◆ **WORK REQUIRED**
Write out all the data again, exactly as shown.
=== EXTRACTED INFORMATION ===
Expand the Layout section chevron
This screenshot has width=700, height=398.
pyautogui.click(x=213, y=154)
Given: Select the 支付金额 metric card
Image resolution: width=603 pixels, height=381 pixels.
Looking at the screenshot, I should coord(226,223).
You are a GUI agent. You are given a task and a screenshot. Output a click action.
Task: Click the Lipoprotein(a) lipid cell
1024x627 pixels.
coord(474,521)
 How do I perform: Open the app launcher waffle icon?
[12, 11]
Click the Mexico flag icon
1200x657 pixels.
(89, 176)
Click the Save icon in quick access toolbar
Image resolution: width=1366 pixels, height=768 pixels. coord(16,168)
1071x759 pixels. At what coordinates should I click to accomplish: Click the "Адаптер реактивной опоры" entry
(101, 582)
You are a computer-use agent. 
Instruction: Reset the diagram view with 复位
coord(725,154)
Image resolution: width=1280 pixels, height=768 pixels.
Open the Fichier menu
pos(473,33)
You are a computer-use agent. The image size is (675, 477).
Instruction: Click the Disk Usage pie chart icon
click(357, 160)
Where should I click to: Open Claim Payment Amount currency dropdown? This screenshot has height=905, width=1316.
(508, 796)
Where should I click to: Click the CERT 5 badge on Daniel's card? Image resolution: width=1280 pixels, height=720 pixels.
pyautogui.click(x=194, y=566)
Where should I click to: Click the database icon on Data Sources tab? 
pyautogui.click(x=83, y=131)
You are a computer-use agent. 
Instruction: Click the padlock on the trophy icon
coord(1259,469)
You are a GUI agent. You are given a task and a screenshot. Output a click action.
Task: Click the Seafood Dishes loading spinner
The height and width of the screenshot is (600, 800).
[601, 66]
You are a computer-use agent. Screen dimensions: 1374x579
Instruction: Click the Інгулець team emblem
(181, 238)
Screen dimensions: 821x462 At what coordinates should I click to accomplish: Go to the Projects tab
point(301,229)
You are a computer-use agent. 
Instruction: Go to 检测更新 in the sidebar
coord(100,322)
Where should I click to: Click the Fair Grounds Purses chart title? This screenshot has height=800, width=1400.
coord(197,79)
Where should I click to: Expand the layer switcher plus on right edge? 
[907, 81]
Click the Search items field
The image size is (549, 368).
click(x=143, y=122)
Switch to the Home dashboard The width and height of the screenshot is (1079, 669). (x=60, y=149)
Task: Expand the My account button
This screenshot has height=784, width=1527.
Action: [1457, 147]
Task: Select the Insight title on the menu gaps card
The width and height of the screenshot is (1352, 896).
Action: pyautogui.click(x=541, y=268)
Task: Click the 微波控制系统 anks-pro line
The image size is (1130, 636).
===
◆ **WRITTEN RESPONSE**
Expand the Layout section chevron
This screenshot has width=700, height=398.
pyautogui.click(x=213, y=154)
Given: Select the 支付金额 metric card
Image resolution: width=603 pixels, height=381 pixels.
Looking at the screenshot, I should coord(226,223).
You are a GUI agent. You are given a task and a screenshot. Output a click action.
Task: Click the Lipoprotein(a) lipid cell
1024x627 pixels.
coord(474,521)
 How do I perform: Open the app launcher waffle icon?
[12, 11]
Click the Mexico flag icon
1200x657 pixels.
(89, 176)
Click the Save icon in quick access toolbar
Image resolution: width=1366 pixels, height=768 pixels. coord(16,168)
1071x759 pixels. At what coordinates should I click to accomplish: Click the "Адаптер реактивной опоры" entry
(101, 582)
You are a computer-use agent. 
Instruction: Reset the diagram view with 复位
coord(725,154)
Image resolution: width=1280 pixels, height=768 pixels.
Open the Fichier menu
pos(473,33)
You are a computer-use agent. The image size is (675, 477).
Instruction: Click the Disk Usage pie chart icon
click(357, 160)
Where should I click to: Open Claim Payment Amount currency dropdown? This screenshot has height=905, width=1316.
(508, 796)
Where should I click to: Click the CERT 5 badge on Daniel's card? Image resolution: width=1280 pixels, height=720 pixels.
pyautogui.click(x=194, y=566)
Where should I click to: Click the database icon on Data Sources tab? 
pyautogui.click(x=83, y=131)
You are a computer-use agent. 
Instruction: Click the padlock on the trophy icon
coord(1259,469)
You are a GUI agent. You are given a task and a screenshot. Output a click action.
Task: Click the Seafood Dishes loading spinner
The height and width of the screenshot is (600, 800).
[601, 66]
You are a computer-use agent. Screen dimensions: 1374x579
Instruction: Click the Інгулець team emblem
(181, 238)
Screen dimensions: 821x462 At what coordinates should I click to accomplish: Go to the Projects tab
point(301,229)
You are a computer-use agent. 
Instruction: Go to 检测更新 in the sidebar
coord(100,322)
Where should I click to: Click the Fair Grounds Purses chart title? This screenshot has height=800, width=1400.
coord(197,79)
Where should I click to: Expand the layer switcher plus on right edge? 
[907, 81]
Click the Search items field
The image size is (549, 368).
click(x=143, y=122)
Switch to the Home dashboard The width and height of the screenshot is (1079, 669). (x=60, y=149)
Task: Expand the My account button
This screenshot has height=784, width=1527.
Action: [1457, 147]
Task: Select the Insight title on the menu gaps card
The width and height of the screenshot is (1352, 896).
Action: pyautogui.click(x=541, y=268)
Task: Click the 微波控制系统 anks-pro line
The image size is (1130, 636).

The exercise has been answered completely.